A few weeks ago, I told Riley that I wanted to take some “headshot” type of photos. I have been itching for a little bit of a rebrand since coming back to the blog after a little hiatus. I got done up, put some cute clothes on (you can find my top here,) and we headed out. This need for a rebrand/ refresh came from a maaaajor mindset refresh from my hiatus. So let’s back it up and i’ll tell you about why I took a break from social media and blogging.
It was February and I was a month and a half into my first semester at my new school. My grades were starting to drop, I was drowning in papers I didn’t know how to write, and scrambling for tests I wasn’t ready for. Transferring from community college was a lot harder than I expected. I started becoming super hard on myself because I was falling short of my own (hypercritical) expectations. At this point, I was taking 17 units of classes as well as working part-time and trying to run the blog. Suddenly, my fun creative outlet that my blog started as became a tedious duty. What can I wear that people will like? Why can’t I get a perfectly themed feed? Why is no one reading my posts? My mind was constantly buzzing with the pressure to post a perfectly styled post, engage with every blogger I follow, and have the cutest new outfits. I was blowing money to keep up with everyone else’s posts and the blog became nothing more than another item on my daily to do list. Between school, work, and blogging, I was a tightly wound , stressed out mess about 98% of the time and that is NO way to live, especially as a twenty year old college student with no real problems.
It’s kind of important to know that I have a history of anxiety and panic attacks. At this point, I was starting to “relapse” so to speak into my anxiety. My anxiety isn’t cute, it isn’t me feeling nervous. It looks something like me walking out of a class and hyperventilating because i’m so overwhelmed. Or crying because I didn’t have enough hours in the day to do blog related tasks. It was ugly and I could feel myself becoming so miserable and losing sight of the things I normally enjoy. So, I took a step back. I realized that a less than ideal GPA was going to be okay this semester and that I wouldn’t lose everything I worked for if I stepped back from the blog for a bit.
My semester was coming to a close last month, when I finally was firmly planted in reality and realized that it’s going to be juuuust fine and that it was just a rough patch. I’m no longer dealing with as much anxiety or as many panic attacks (woohoo!) which is amazing because oh my gosh, anxiety is a monster. It’s so cliche, but think i’ve come out of the past few months a lot stronger and with a new perspective.

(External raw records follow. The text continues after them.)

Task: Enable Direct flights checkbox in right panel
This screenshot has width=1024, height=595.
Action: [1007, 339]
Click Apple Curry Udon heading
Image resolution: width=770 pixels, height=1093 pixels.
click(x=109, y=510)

As far as blogging goes, i’m back into it. I have been loving Instagram again and have changed some things. I’m trying to include more “me” into my feed. I personally love bloggers that I feel like I know. It’s nice to click someone’s profile and see squares on squares of perfectly color-coordinated and styled photos, don’t get me wrong. However, the bloggers that I end up truly following along with and loving are the ones who I feel a connection with. I’m trying really hard to be authentic. I’m making my pictures and theme less “perfect,” trying to include some of my life and sense of humor in my captions, and i’ve been loving sharing glimpses of my life and thoughts through Instagram stories. Which leads me to my next adventure… youtube! I’ve been in a bit of a rut with the blog and to be honest, I don’t love taking outfit photos and writing posts all that much. I love writing helpful posts (like this, this, and this) but trying to write a paragraph about a shirt is reaaalllly hard for me. I feel like when I make IG story videos, i’m connecting with you guys and getting to show my personality more. My goal is to chat like girlfriends, offer my opinion, and share tips with you guys. I think that translates much better over video, so I am trying my hand at that starting very, very soon.

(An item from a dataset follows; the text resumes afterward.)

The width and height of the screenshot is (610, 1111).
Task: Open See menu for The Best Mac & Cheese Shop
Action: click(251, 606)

As far as school and life goes, i’m feeling really optimistic. I learned so much from my mistakes this semester (not asking for help, procrastinating) and I know for a fact that I will do better next semester. I wish school came super easily to me, but it doesn’t. I have to work hard and make an exaggerated effort to have discipline because I would rather do other things with my time. Come fall, we’ll try again. Just give me the damn diploma already!

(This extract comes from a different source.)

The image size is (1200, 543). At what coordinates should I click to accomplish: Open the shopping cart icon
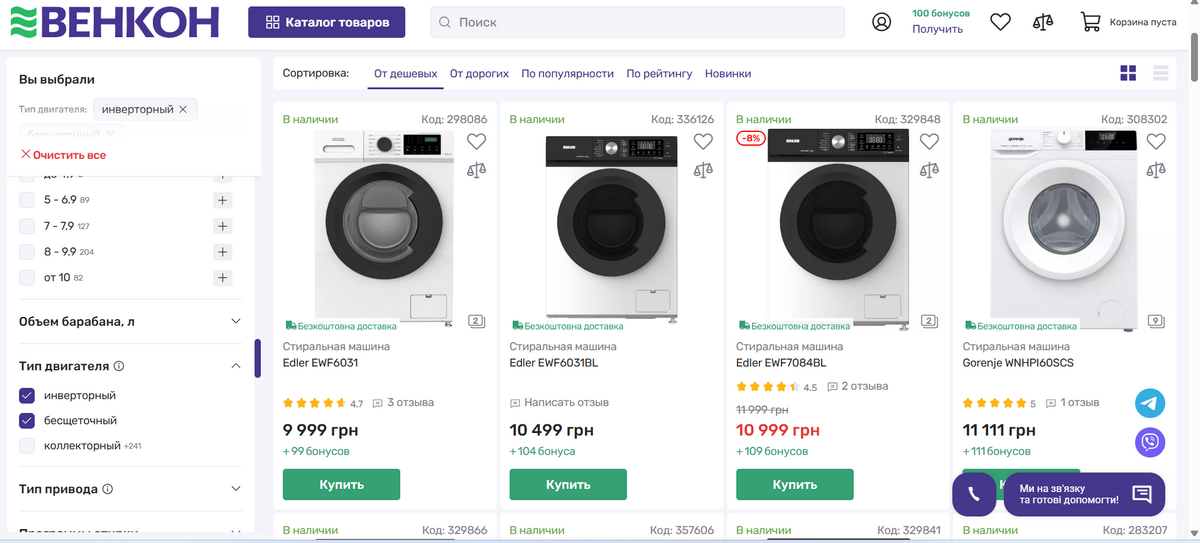[x=1090, y=22]
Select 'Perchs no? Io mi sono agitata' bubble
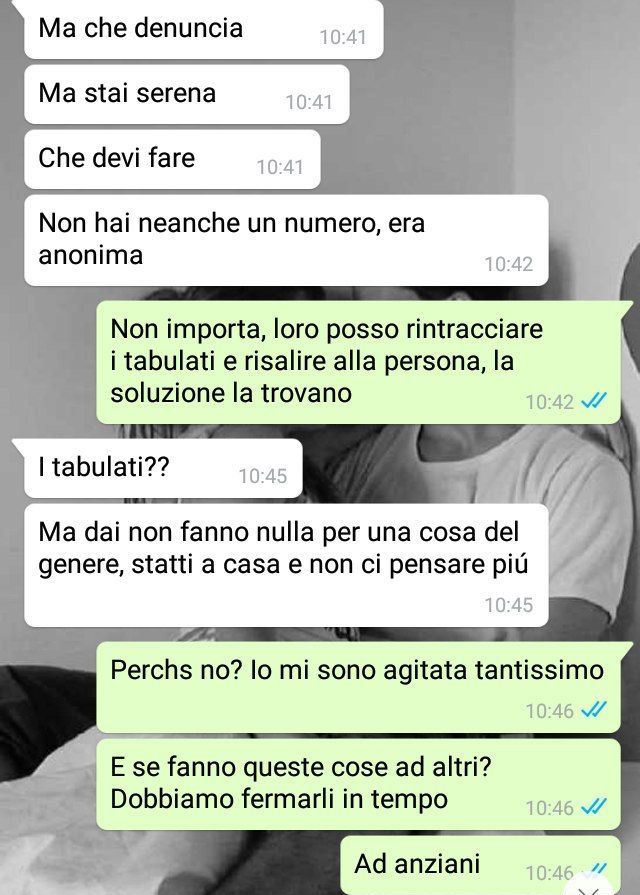The image size is (640, 895). (x=359, y=687)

You guys, I can’t thank you enough for the love & support y’all give me. There’s nothing better for me than truly engaging and forming friendships through this crazy internet thing. I don’t have an insane amount of followers, but the ones I have are amazing.I wish we could all go out for tacos and margs and chat because there are so many amazing gals out there. If you’re going through a rough patch, or feeling unsure of where you’re at, just rest in the fact that you aren’t alone! It’s so easy to compare your worst to everyone’s best. I mean look at these photos… i’m all smiles, made up, and you would never guess that that same week I had a full fledged panic episode and probably binge ate a bag of flaming hot cheetos (no shame!) Everyone is just doing their very best. We’ve got this ladies.